Sedgwick was shy when there were ladies present, but men did not disconcert him.

He thanked Mr. Hamlin for his kind invitation, but begged to be excused, adding, "I am but a miner, not yet a month from underground. I have lived a miner's life for years. You do not understand, but that is not a good school in which to prepare a student for polite society."

"Tut, tut," said the old gentleman, with English heartiness. "We have a big, rambling old house. You can have your quarters there. When you become bored you can retreat to them. You shall have a key and go and come when you please. We should all be hurt were not Jack's friend made welcome under our roof so long as he pleased to remain in London."

"Well, let me think it over to-night. If I can gather the courage, maybe I will accept to-morrow," said Sedgwick.

Then Jenvie interposed, saying, "Mr. Sedgwick, let us make a compromise. My house is but a step from Hamlin's; make it your home half the time. Really it should be. In England friends only stop at hotels when traveling."

"Come, Jim," said Jack; "you see it must be, and that is the right thing. Ours are old-fashioned people, just up from Devonshire. What would you have thought had I insisted upon stopping at that hotel at the station near your father's house?"

Sedgwick yielded at last. Their trunks were packed in a few minutes, the bill settled, and they drove away.

Reaching the Hamlin home they were shown at once to their apartments, and were informed that so soon as they were ready dinner would be served.

They were not long in dressing, and together they descended to the parlor.
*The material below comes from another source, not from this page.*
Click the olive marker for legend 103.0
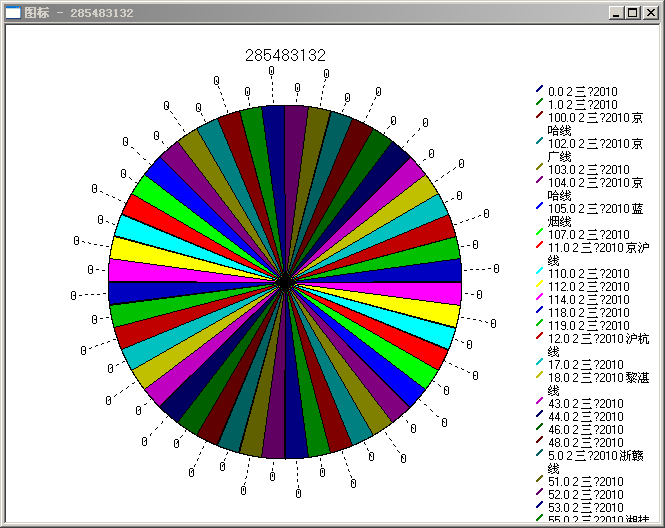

Besides the family, the Jenvie family were also present. Grace met them at the door, shook hands with Sedgwick, and welcomed him with a word and a smile which set all his pulses bounding, and, taking his arm, presented him to the strangers; then shouted gaily: "Follow us! dinner is waiting."

Sedgwick was given the seat at the right of his host; Grace took the seat at his right, with Jack and Rose opposite.

The ladies were radiant in evening costume, and Sedgwick with a mighty effort threw off the depression which had burdened the day and appeared at his very best.

Mrs. Hamlin, judging shrewdly that perhaps it would relieve the stranger from embarrassment to engage him in conversation, with beautiful tact brought him to tell the company of his own country, remarking that "We insular people have but a vague idea at best of America."

With a smile, Sedgwick replied: "I do not know very much myself of my native country, for since I left school (here he glanced at Jack and his eyes twinkled) I merely wandered slowly through the southwestern States, almost to the Gulf in Texas, then bending north and west again, continued until I reached the eastern slope of the Sierras, and then made a dive underground and remained there until Jack determined to go home, and I came along to take care of him."

Here Miss Jenvie interposed and said: "What was the most precious thing you ever found in the mines, Mr. Sedgwick?"